Stephanie Knaack

Stephanie Knaack is a psychology major and writing minor in her third year at PLU. In her free time, she enjoys reading, painting, and watching horror movies. She would like to thank all of her family, friends, and English teachers for their encouragement and support over the years. Much love.

Treasure Hunt

Everything was gray: the foam-tipped waves in the distance, the wet sand beneath her feet, and the cloud-covered sky above, stretching out in every direction and broken only by the handful of other beachgoers in their puffy neon jackets. April had to squint her eyes against the overwhelming monochromatic brightness. She should have brought her sunglasses down to the beach, but at this point, she was just glad she’d remembered to wear gloves and her warmest jacket. The wind blowing in constantly from the Pacific was freezing, making her eyes water and nose go numb.

Under her rubber boots, the wet sand was studded with clear jellyfish corpses, abandoned crab shells, and trash: crushed beer cans, cigarette butts, crinkly plastic water bottles. April bent to grab a sand-encrusted toothbrush and dropped it into her half-full trash bag. No matter how often she came down to the beach to pick up garbage, and no matter how much cleaner it looked by the time she left, there was always more junk to collect the next time.

This beach had been her mother’s favorite, before she’d passed away last year. The place had been a constant throughout April’s childhood, thanks to the twice-yearly trips with her family to their beach cabin, up on the cliffs overlooking the ocean. Back then, instead of garbage, the sand had been filled with treasures: long strands of drying seaweed, iridescent abalone shells, and even the rare perfectly whole, unbroken sand dollars. April and her mother had always collected as many of those perfect white sand dollars as they could find, and, back up at the cabin, had used acrylics to paint them the colors of the rainbow.

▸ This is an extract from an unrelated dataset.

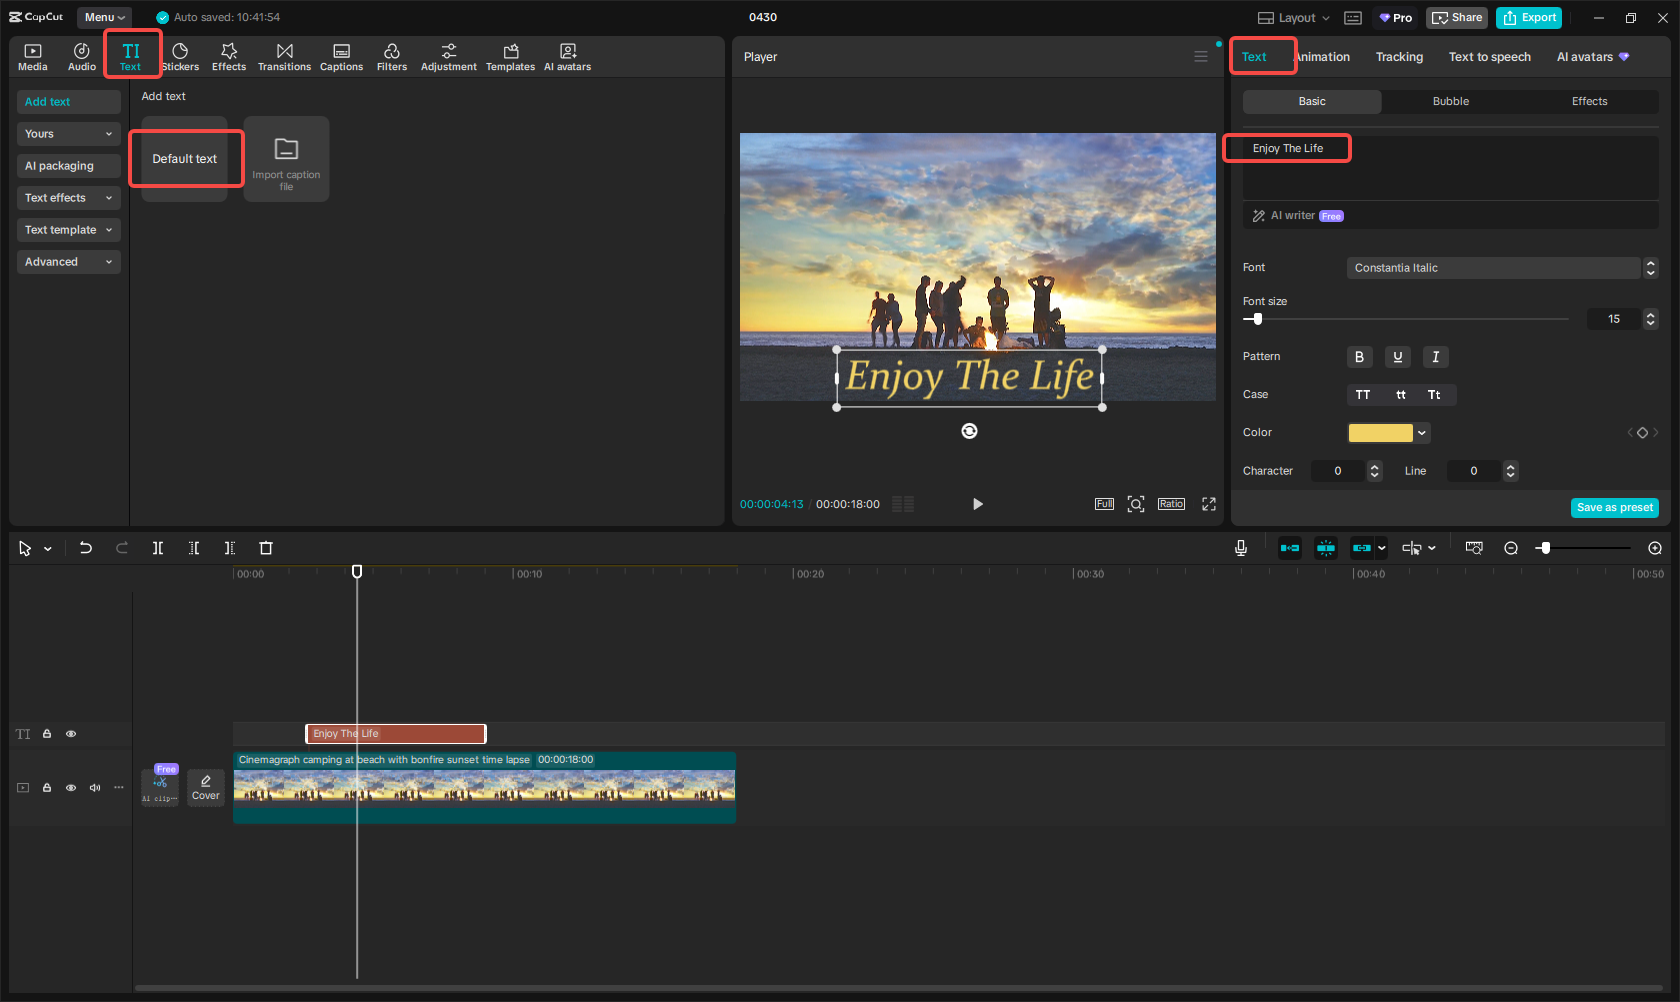Click the Undo icon above the timeline
1680x1002 pixels.
pos(85,548)
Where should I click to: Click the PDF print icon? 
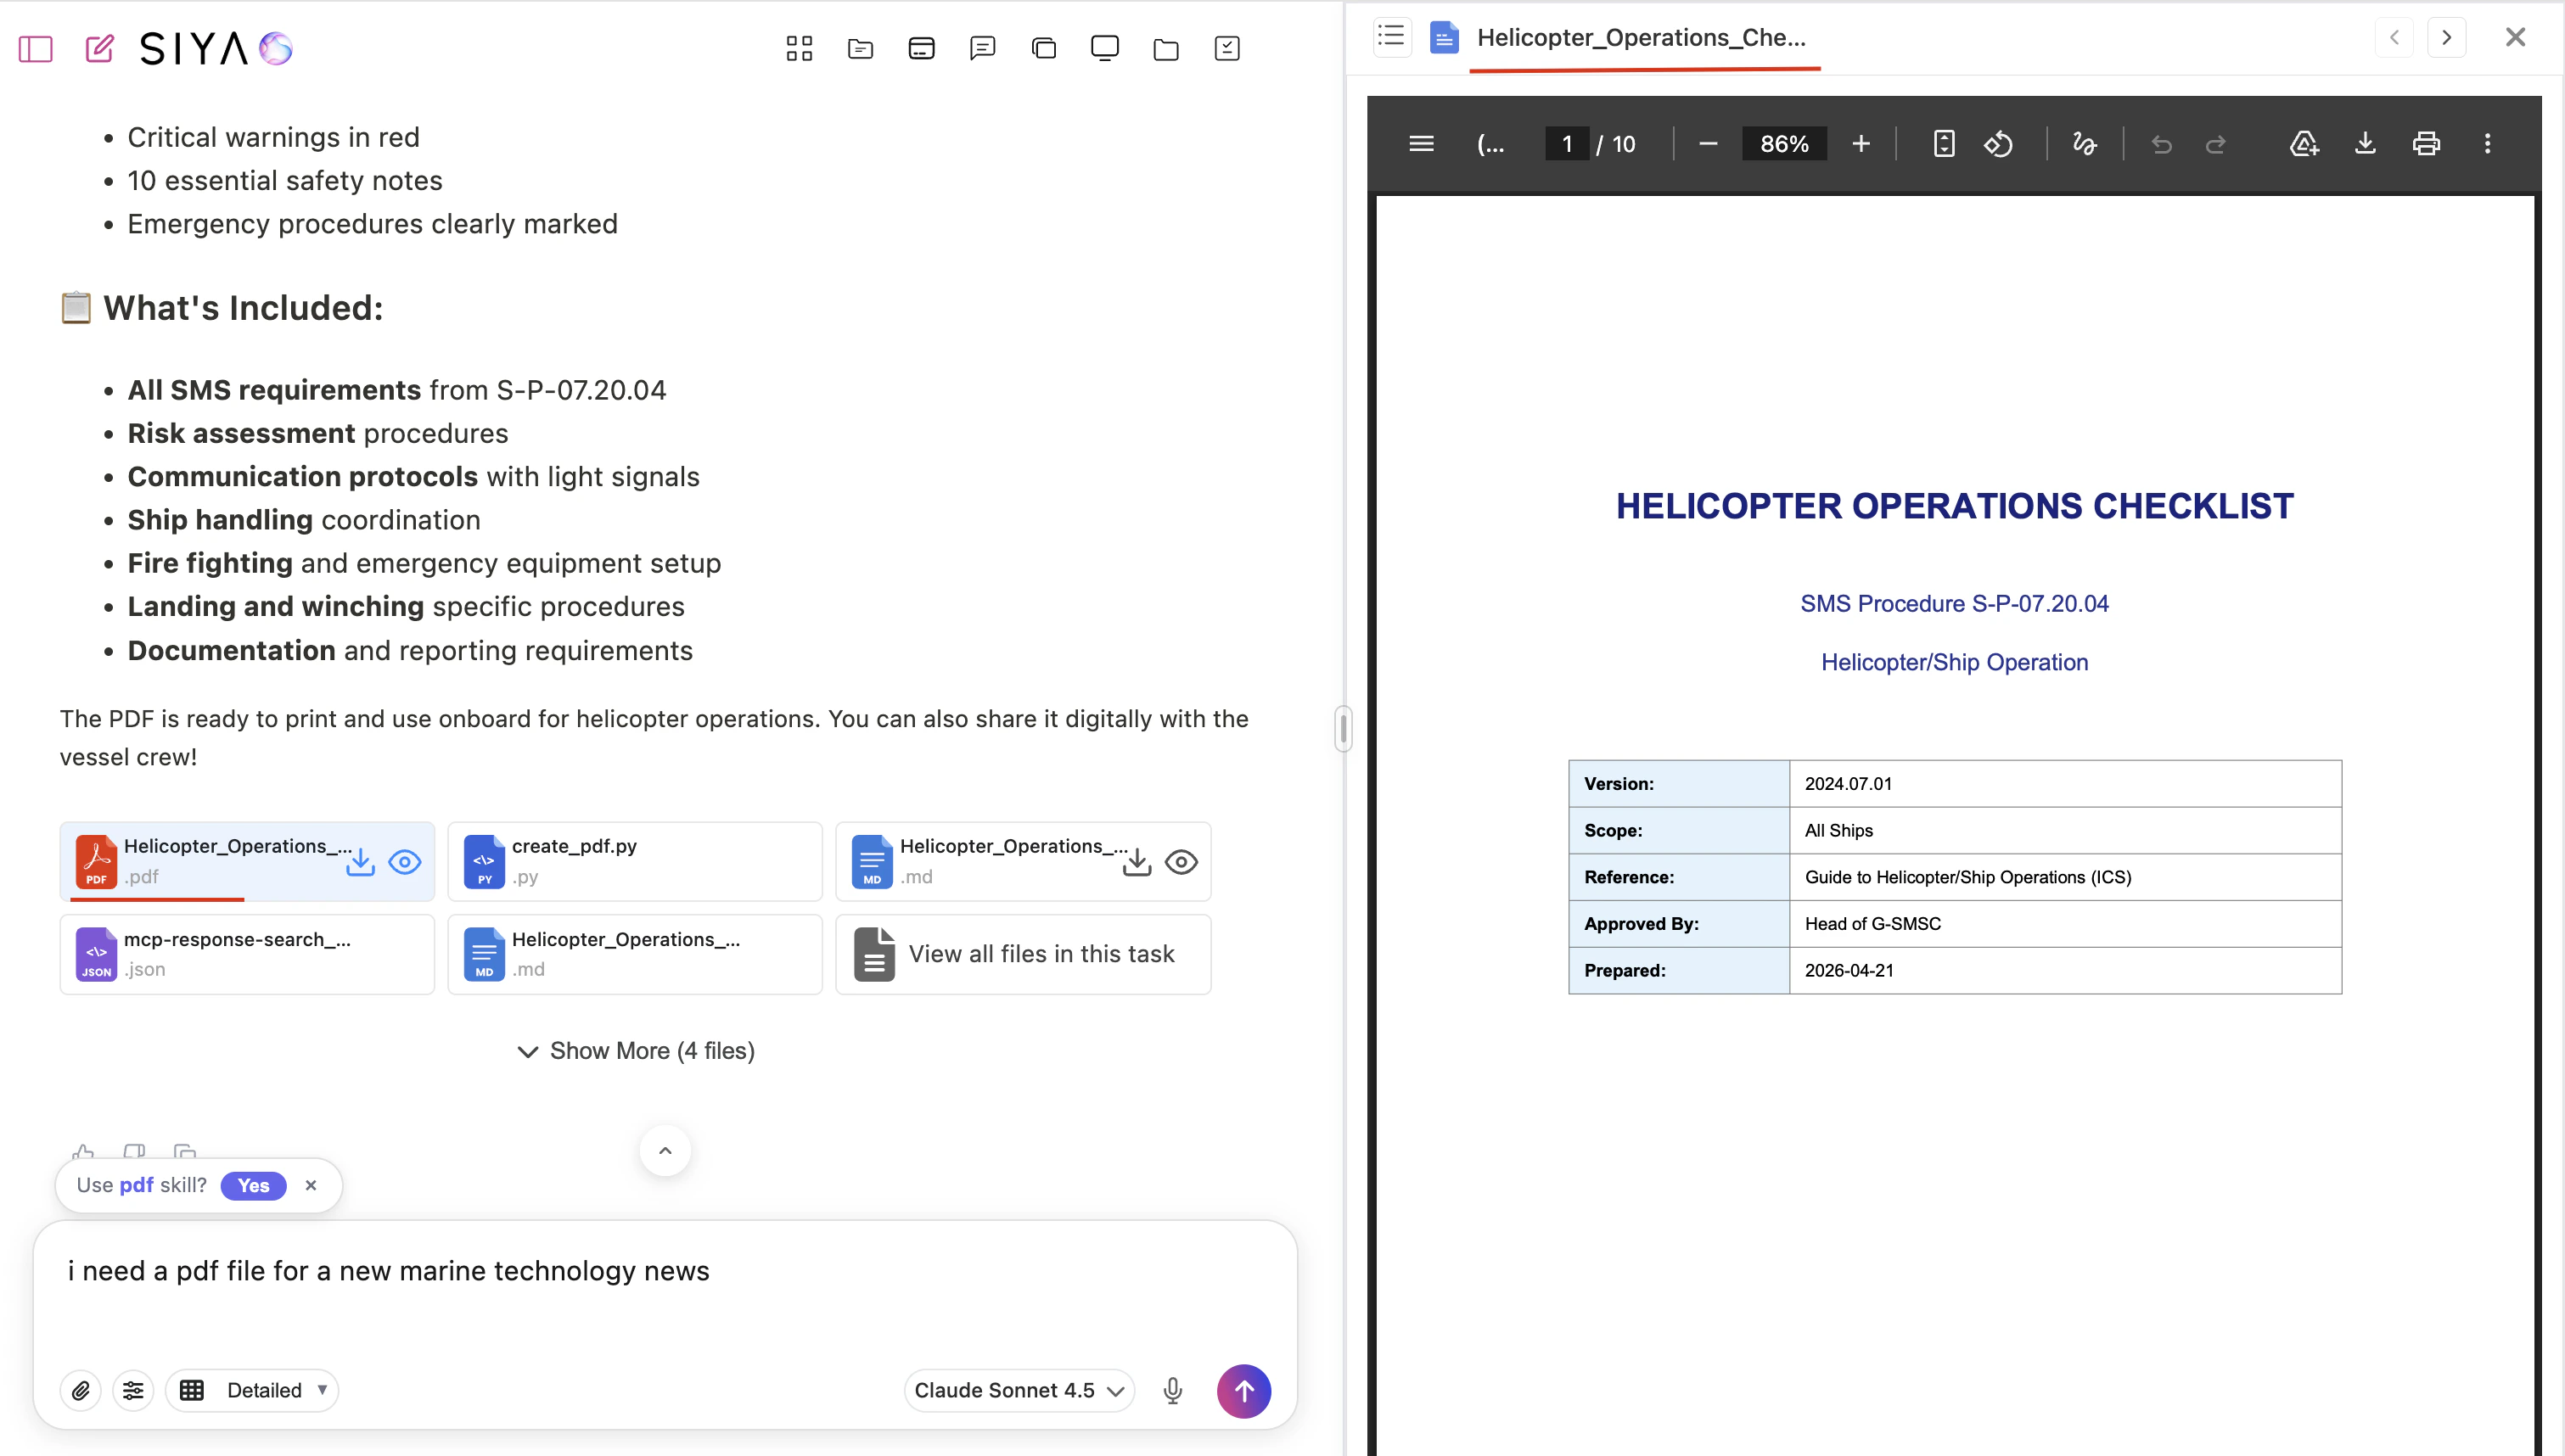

One trip in particular stood out to April, even when the others blurred together into a haze of hot chocolate, pounding rain, and jigsaw puzzles. It had been one of those rare days when their chilly Northern-Pacific beach was blessed with sunshine and mild temperatures, and April had taken a walk to collect shells and sand dollars alone, since none of her other family members had wanted to come with. At age thirteen, she’d been deemed old enough to go by herself, which made her feel simultaneously grown-up and a little nervous. She’d started off down the path to the beach by herself, pausing when she heard pounding footsteps close behind. A momentary panic was abated when she turned to see her mother jogging towards her, the wind tossing her short blonde hair back and forth.

“I changed my mind,” her mother said once she caught up, linking her arm through her daughter’s. They hadn’t found any sand dollars to paint that day, but it was still one of April’s fondest memories of the place.

The tide had been low when she’d arrived at the beach that morning, but it was slowly moving back in. Heading toward the path that led up the cliffs, back to her family’s old cabin, April stooped to pick up a crumpled soda can. She shook some of the sand out of it before dropping the thing into her bag. Narrowing her eyes, April noticed something unusual up ahead.

It was half-hidden behind a pale driftwood log and a patch of dried-up beach grass. From a distance, the dark gray mass could have been mistaken for a large, smooth stone, but as April got closer, she realized it couldn’t be a rock. There was too much blood. Pushing past the wind-blown grass, April’s grip on her trash bag loosened, and it fell to the ground.

A dead seal lay on the cold sand, on its side. She could see that the birds had begun to claw at its slick, gray skin, tearing it open to reveal the creature’s red insides. Tears began to stream down April’s face, only half-caused by the relentless wind whipping sand into her face as it blew. The seal’s eyes were already gone, likely picked out by the ravenous gulls and crows circling overhead. Where and how the creature had died was a mystery to April, but she hoped that the encroaching tide would take it back out to the ocean. That was where it belonged: away from the bloodthirsty birds, away from the prying eyes of beachgoers, away from the garbage-studded landscape she’d once loved.